Empowering your team can empower your business
Sometimes the best kind of leadership oversees instead of suffocates. It’s your job to create conditions for autonomous decisions if you truly trust your people. Accountability should be an important collective value. Trust goes both ways; if you want those who help build your company to trust you, you need to do the same in return and believe in what they have to offer. This relies on radical transparency, especially with the numbers that matter in a time of crisis. What gets measured gets managed and the more you share with your team, the more they can help you get out of sticky situations. We learned from earlier near-death challenges that we can’t benefit from our staff’s similar experiences if we’re trying to fix something without them, in a founding team silo. We now have a habit of approaching things honestly, talking about problems, being real with everyone. This allowed us to navigate the storm as a different, stronger group this time around.
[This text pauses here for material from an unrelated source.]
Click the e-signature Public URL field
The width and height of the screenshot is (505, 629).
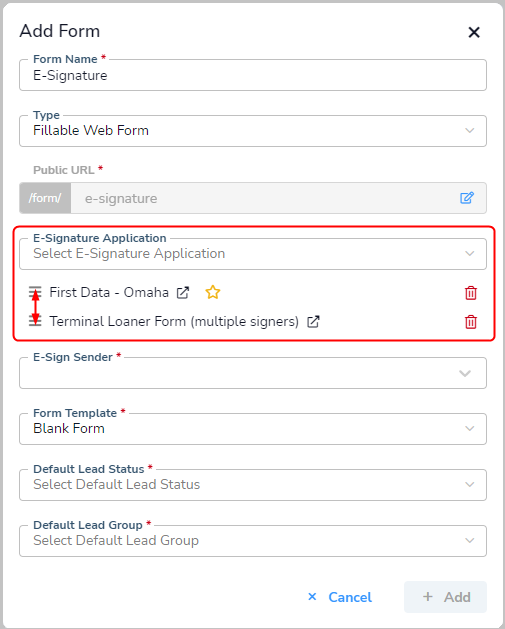[x=263, y=198]

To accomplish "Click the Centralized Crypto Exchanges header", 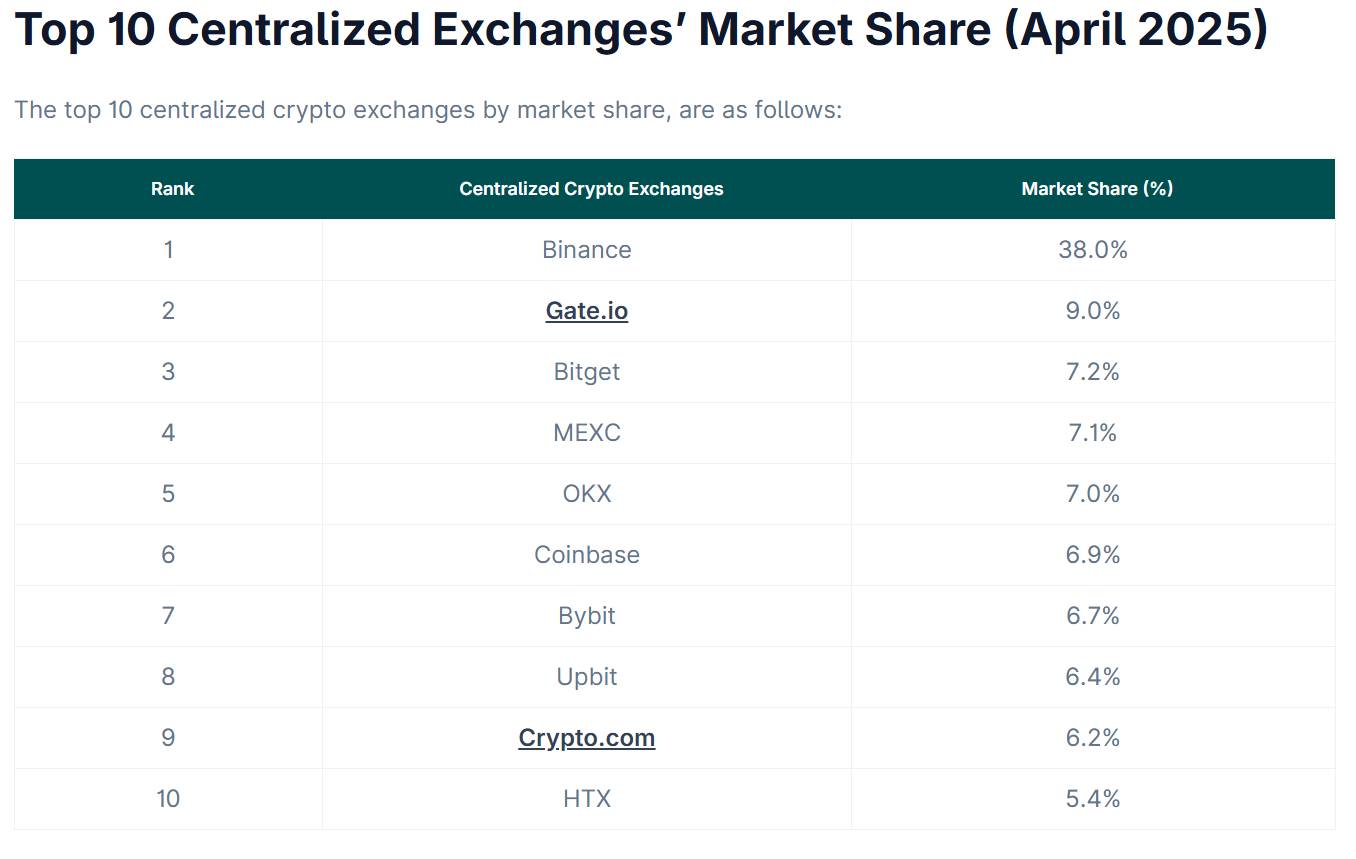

With constant visibility on their own and the business’ KPIs, autonomy to improve their remit, and a little sprinkle of encouragement, a flat structure can definitely flourish.
Be prepared to pull the plug fast when it isn’t going your way
When drastically increasing your advertising spend, be prepared to drastically increase your analysis of the results. A massive increase in interest in your business doesn’t always lead to an equally large increase in revenue. Even before the pandemic, we were faced with a seemingly positive situation that caught us off guard. After receiving significant investment from our Dutch partners, we were able to increase our daily ad spend 10x from one month to the next. This allowed us to generate more leads, however, despite hiring more people, we weren’t in a position to cope with the demand. For a brief period of time, we lost control over the quality of the service, which was one of our key differentiators. This led to receiving fewer boxes than anticipated, making the ad costs unsustainable. However, we’re fortunate for the learnings. The painful process put a magnifying glass on many parts of every element of the operation. We plugged some leaks, innovated our CRM processes, and used the forced slow-down period that followed to rebuild from the ground up. In hindsight, we should never have increased the ad spend so fast, as you can still stress-test your business while gradually growing.